In an electronic device which uses a pulse signal as an output signal as an output signal of a pulse generator, the pulse signal output from the pulse generator as an input signal, the pulse corresponding to the difference between the input signal and the reference pulse width. A valid pulse detection section for detecting an effective pulse signal having a pulse width larger than a reference pulse width among the above input signals by outputting a pulse signal having a width, and the pulse signal output from the effective pulse detection section as input signals. The pulse counter unit counts the number of pulse signals and compares them with a preset number, and outputs the result as an output signal, and a pulse signal output from the pulse generator unit is supplied to the electronic circuit or blocked according to the output signal of the pulse counter unit. And a pulse detection circuit having a reference pulse width or more, characterized in that the end gate is configured to allow an end gate. The method of claim 1, wherein the effective pulse detection unit is coupled to an input terminal (B) to an output terminal of the pulse generator, and when a pulse signal (P) is input from the pulse generator is synchronized with a constant reference pulse width ( Monostable multivibrator 21 for outputting pulse signal Q1 having tw), pulse signal Q1 input from said monostable multivibrator 21, and pulse signal P input from said pulse generator. NAND gate Px outputting the result of the negative logical multiplication and outputting it as an output signal, and the output signal of the NAND gate Px are used as the clock signal CLK, and the output signal P of the pulse generator is input.
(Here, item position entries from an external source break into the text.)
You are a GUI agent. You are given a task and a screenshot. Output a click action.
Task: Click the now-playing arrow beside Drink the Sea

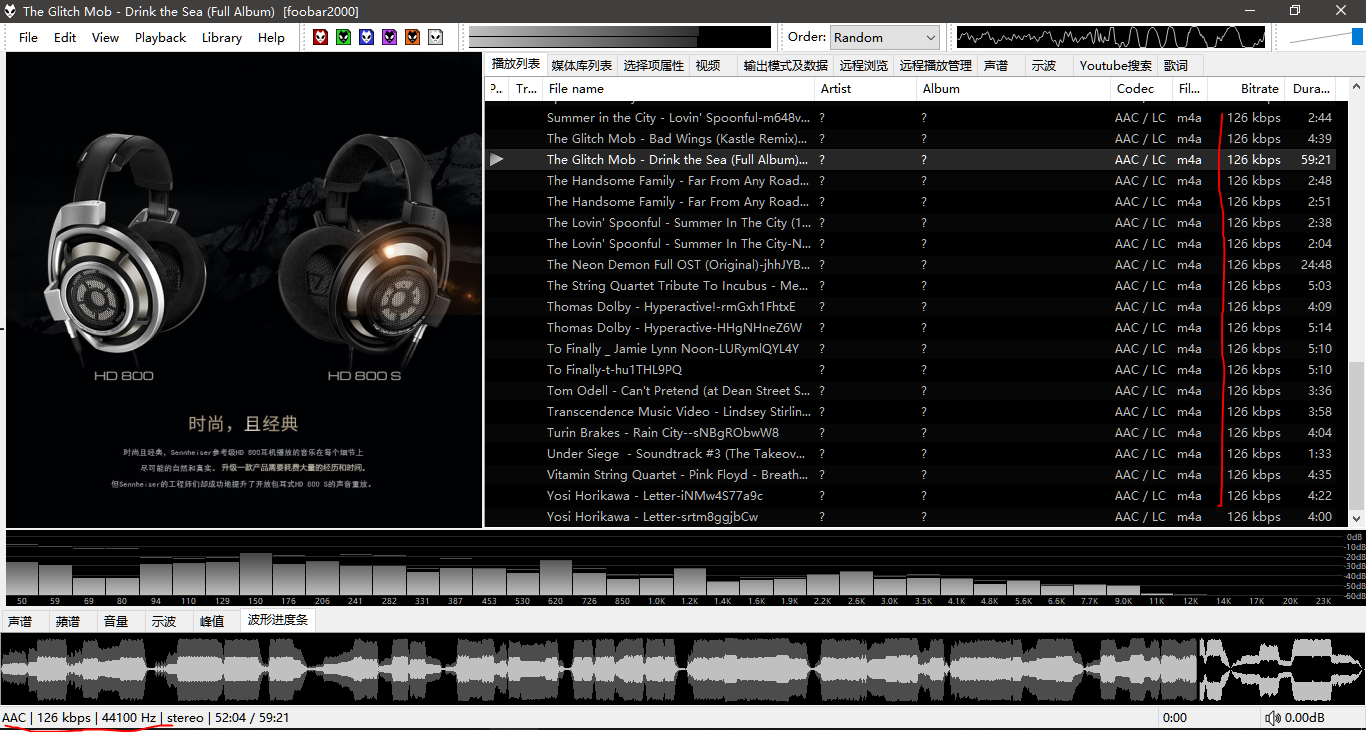pos(497,160)
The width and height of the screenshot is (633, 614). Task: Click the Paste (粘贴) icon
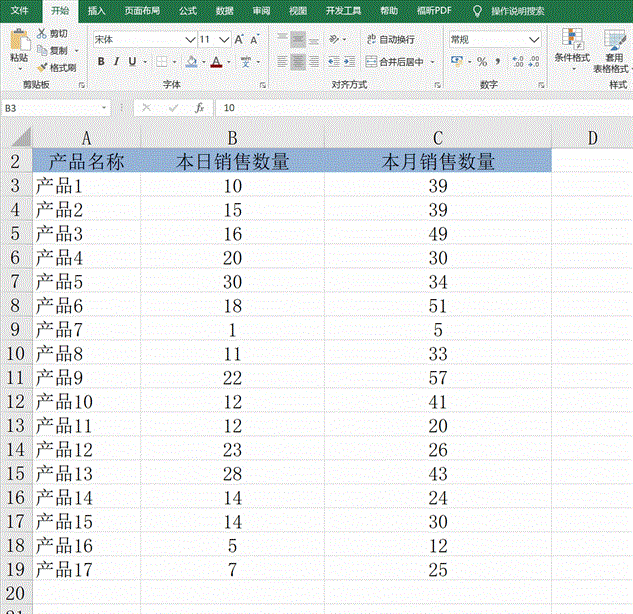click(19, 45)
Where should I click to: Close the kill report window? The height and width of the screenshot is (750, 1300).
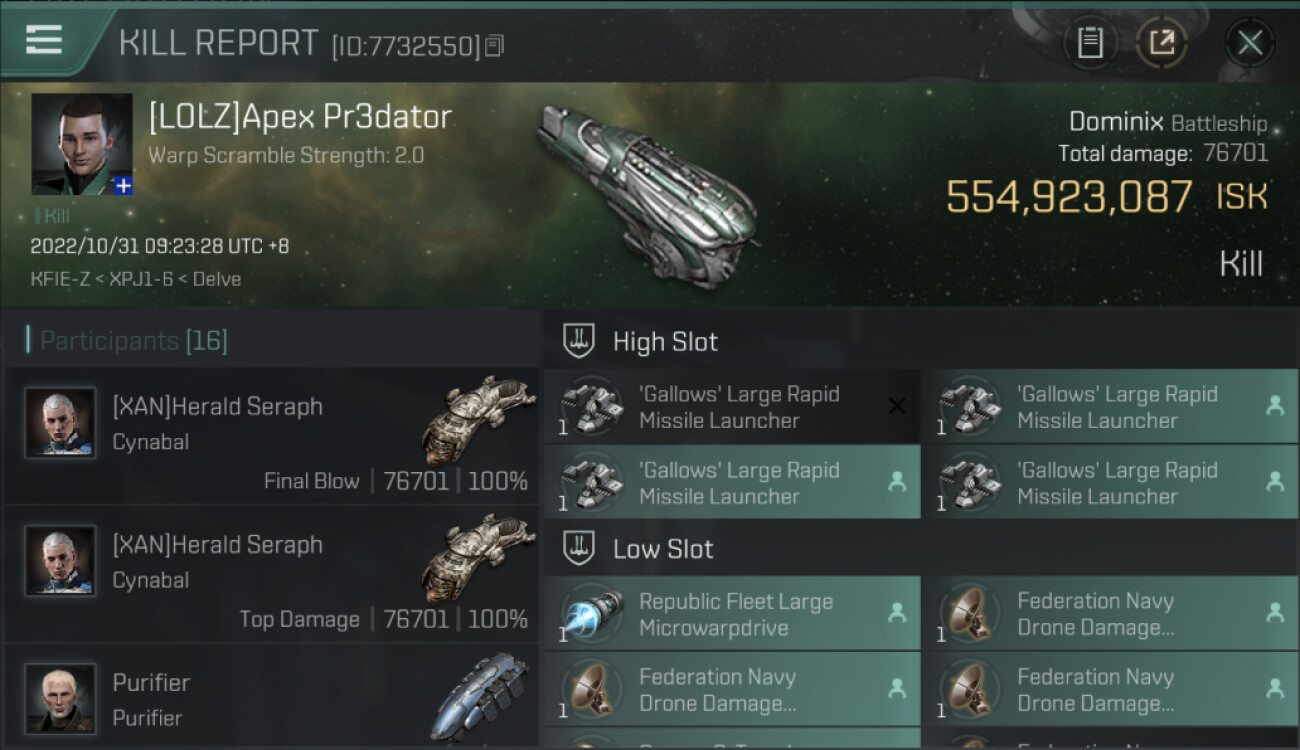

The pulse generating unit is used as a signal D and a clear signal CLR, and is reset by the pulse signal P input from the pulse generating unit after being operated by the output signal of the NAND gate Px. Entered from And a flip-flop (F / F) which detects a pulse signal having a pulse width equal to or greater than the reference pulse width tw among the pulse signals P and outputs as much as the output signal Q2. Pulse detection circuit with a reference pulse width or more.